Fire and building inspectors said they spotted six students March 15 at Delaware Christian Academy, a private school in Muncie that’s part of the state’s school voucher program. Muncie is about 50 miles northeast of Indianapolis.
Mike Baur, the school’s volunteer superintendent, acknowledged Thursday that the building has flaws, the Star Press reported. But he denied that the children were cold. He said the plan is to reopen the building, which is 28,282 square feet.
The investigation was prompted by the school’s participation in Indiana’s Choice Scholarship Program , said Adam Baker, a state Department of Education spokesman. The voucher program awards scholarships to income-eligible students to offset tuition expenses at participating private institutions. During the 2018-19 school year, there have been more than 36,000 Indiana students participating in the voucher program at 329 schools across the state. They were awarded $161.4 million this school year in vouchers to attend private schools.

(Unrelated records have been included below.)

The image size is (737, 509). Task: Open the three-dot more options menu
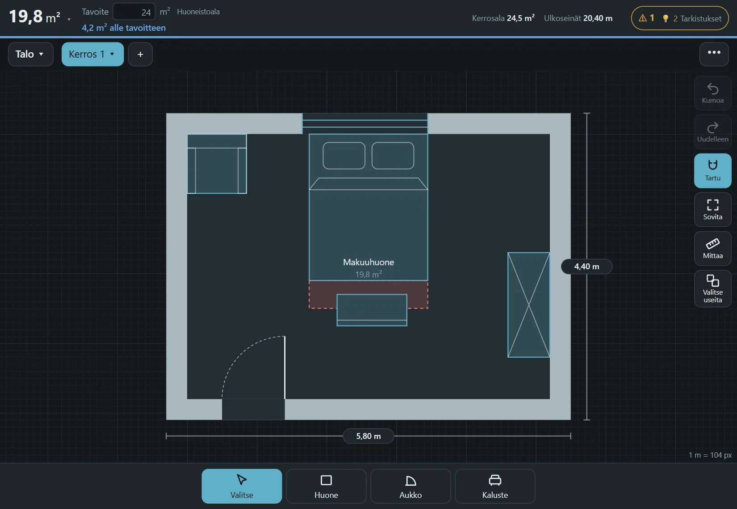coord(714,54)
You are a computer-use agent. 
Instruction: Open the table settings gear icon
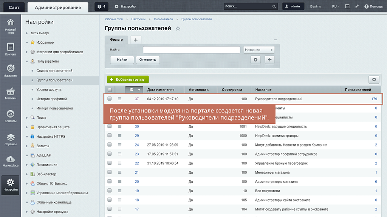[x=374, y=80]
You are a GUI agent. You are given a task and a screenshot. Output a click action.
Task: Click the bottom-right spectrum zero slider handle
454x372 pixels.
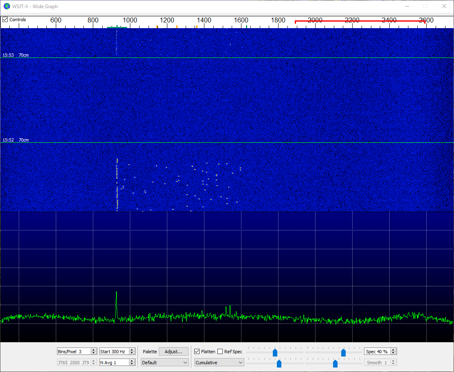(335, 363)
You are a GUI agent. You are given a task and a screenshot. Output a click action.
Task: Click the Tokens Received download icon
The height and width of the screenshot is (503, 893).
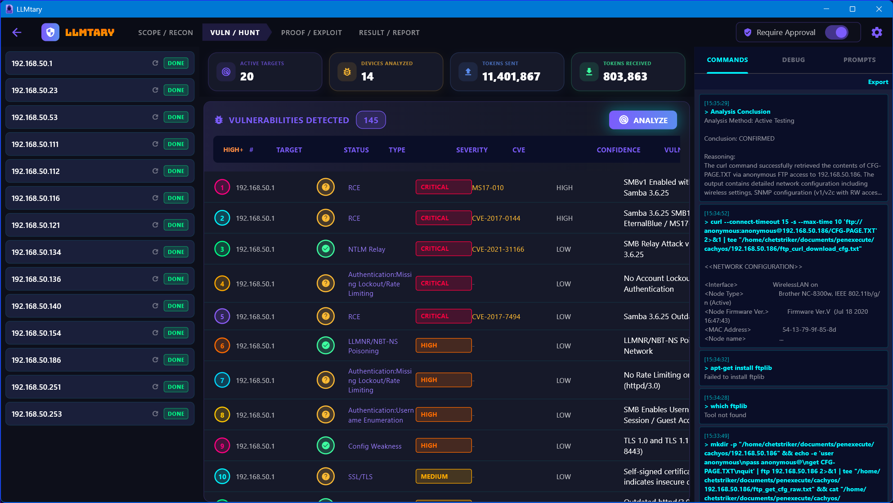click(x=588, y=71)
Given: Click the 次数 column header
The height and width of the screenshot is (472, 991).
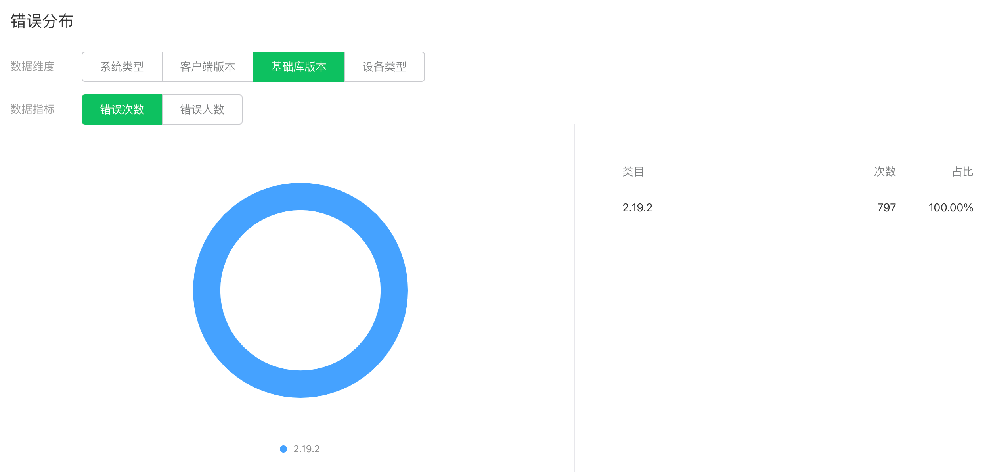Looking at the screenshot, I should click(x=885, y=172).
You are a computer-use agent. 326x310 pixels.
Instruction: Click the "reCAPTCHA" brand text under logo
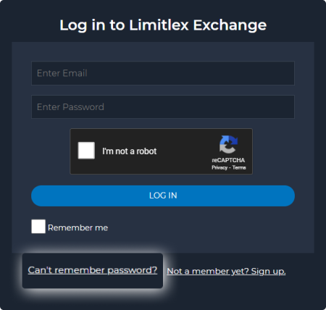point(228,160)
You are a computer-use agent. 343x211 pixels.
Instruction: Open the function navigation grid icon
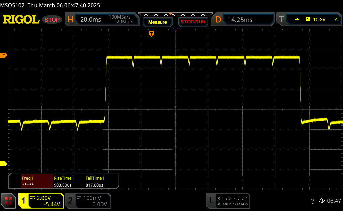(8, 201)
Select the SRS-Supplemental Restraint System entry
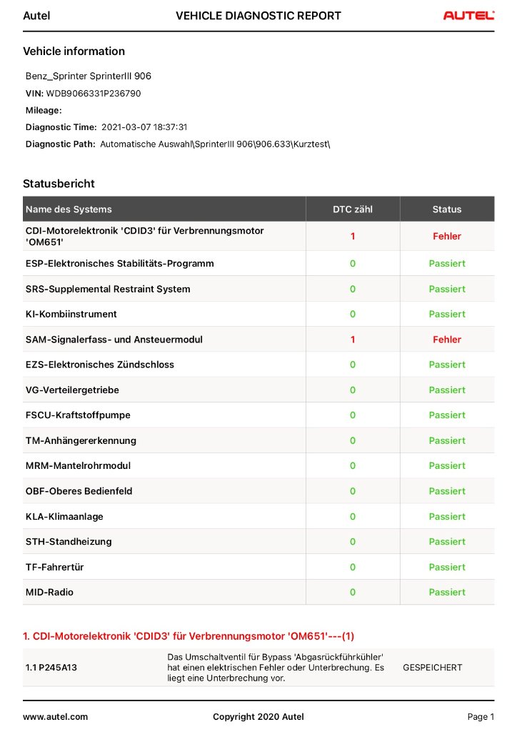517x732 pixels. [x=108, y=289]
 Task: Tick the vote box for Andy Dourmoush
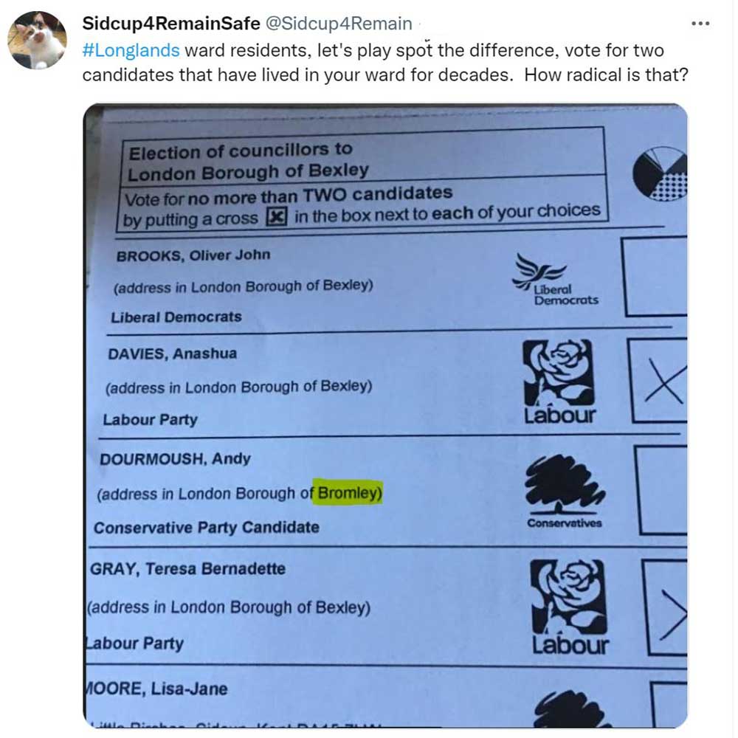point(663,489)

Baker said that the state education department’s staff called the fire marshal and building commissioner after discovering the school’s deplorable conditions.
“This was not an environment whatsoever to learn, grow and accelerate in,” he said. “This goes from kids not only can’t learn here to kids can’t even be here.”
On Wednesday, the city building commissioner condemned the facility, finding it to be in weakened structural condition, a fire threat and a public health hazard, among other things.
A hearing before Muncie’s Unsafe Building Hearing Authority has been set for May 9 at City Hall.